UMC Candidacy Questions: My Beliefs

As a part of the candidacy process for ordination in the United Methodist Church one is required to type up and submit answers to a number of different questions and prompts. As I approach my meeting with the District Committee on Ordained Ministry on Thursday, February 23, I will be posting a few of my responses here. The third of these responses (and the last one I intend to post on this blog) follows, below.  ¶ 311.2.a.iii Write about your beliefs as a Christian.

I believe that the God who created all things took on flesh and walked the earth in the person of Jesus Christ. I believe that Jesus is the Word of God, the fulfillment of the Old Testament’s history of Israel, the full enactment of God’s faithfulness to the promises he made to his people, the assertion of God’s Reign on earth. I believe that Jesus displays the power and the wisdom of God in the weakness and foolishness of his death on the cross. I believe that Jesus’ innocence, his faithful obedience, was affirmed when he rose from the dead. I believe that in Jesus’ death and resurrection sin was defeated and death itself died. I believe that God has poured out his Holy Spirit on the whole world to bear witness to this Good News about what God has done in Jesus.

━━━━━━━━━━━━━━━━━━━━

- [Required work]:
**1.** In the beliefs statement, on what day and date is the meeting with the District Committee on Ordained Ministry?
**2.** Retype the beliefs statement from "I believe that the" up to and including "done in Jesus.".
The data that follows has nothing to do with the beliefs statement.

━━━━━━━━━━━━━━━━━━━━

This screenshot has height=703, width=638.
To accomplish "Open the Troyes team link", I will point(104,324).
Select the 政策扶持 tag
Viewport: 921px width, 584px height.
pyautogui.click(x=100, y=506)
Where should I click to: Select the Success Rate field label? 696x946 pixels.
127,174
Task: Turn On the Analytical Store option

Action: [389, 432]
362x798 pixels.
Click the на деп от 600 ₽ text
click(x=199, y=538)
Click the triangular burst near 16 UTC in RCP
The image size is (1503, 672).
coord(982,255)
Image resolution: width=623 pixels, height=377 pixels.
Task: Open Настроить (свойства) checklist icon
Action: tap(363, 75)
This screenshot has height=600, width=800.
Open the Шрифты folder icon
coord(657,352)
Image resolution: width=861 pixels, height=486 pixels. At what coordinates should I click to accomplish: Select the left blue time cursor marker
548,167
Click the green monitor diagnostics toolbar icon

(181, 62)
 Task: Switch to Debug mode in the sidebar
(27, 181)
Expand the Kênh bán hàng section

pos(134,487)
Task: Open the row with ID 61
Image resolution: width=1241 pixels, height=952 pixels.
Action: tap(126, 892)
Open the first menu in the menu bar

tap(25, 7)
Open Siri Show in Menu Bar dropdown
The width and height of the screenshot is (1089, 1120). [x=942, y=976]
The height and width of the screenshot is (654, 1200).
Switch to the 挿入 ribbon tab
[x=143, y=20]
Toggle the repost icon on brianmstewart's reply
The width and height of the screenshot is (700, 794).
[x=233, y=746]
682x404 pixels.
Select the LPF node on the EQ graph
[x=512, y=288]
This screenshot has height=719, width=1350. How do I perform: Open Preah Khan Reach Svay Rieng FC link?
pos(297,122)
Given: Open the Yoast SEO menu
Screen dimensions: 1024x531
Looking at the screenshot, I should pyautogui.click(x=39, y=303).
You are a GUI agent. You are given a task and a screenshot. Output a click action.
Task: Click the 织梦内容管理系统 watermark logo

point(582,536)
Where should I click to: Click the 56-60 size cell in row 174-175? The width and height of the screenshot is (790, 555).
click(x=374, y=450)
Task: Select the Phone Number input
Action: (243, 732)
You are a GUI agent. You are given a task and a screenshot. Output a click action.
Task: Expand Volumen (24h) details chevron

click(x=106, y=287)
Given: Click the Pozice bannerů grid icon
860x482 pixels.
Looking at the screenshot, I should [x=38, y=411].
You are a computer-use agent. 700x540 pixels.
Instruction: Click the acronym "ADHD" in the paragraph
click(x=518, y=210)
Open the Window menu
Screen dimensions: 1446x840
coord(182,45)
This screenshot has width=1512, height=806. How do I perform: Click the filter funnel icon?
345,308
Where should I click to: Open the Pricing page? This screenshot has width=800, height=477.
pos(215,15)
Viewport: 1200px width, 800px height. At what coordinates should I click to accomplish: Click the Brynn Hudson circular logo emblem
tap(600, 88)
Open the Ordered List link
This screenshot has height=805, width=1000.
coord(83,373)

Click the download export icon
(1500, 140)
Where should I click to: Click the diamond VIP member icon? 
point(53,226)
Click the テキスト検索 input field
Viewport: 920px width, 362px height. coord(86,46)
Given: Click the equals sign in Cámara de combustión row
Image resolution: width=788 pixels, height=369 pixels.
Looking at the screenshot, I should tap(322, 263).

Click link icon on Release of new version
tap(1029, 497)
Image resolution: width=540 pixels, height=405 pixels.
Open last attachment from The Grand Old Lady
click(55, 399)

━━━━━━━━━━━━━━━━━━━━

- [Per-task answers]:
**1.** Thursday, February 23

**2.**
I believe that the God who created all things took on flesh and walked the earth in the person of Jesus Christ. I believe that Jesus is the Word of God, the fulfillment of the Old Testament’s history of Israel, the full enactment of God’s faithfulness to the promises he made to his people, the assertion of God’s Reign on earth. I believe that Jesus displays the power and the wisdom of God in the weakness and foolishness of his death on the cross. I believe that Jesus’ innocence, his faithful obedience, was affirmed when he rose from the dead. I believe that in Jesus’ death and resurrection sin was defeated and death itself died. I believe that God has poured out his Holy Spirit on the whole world to bear witness to this Good News about what God has done in Jesus.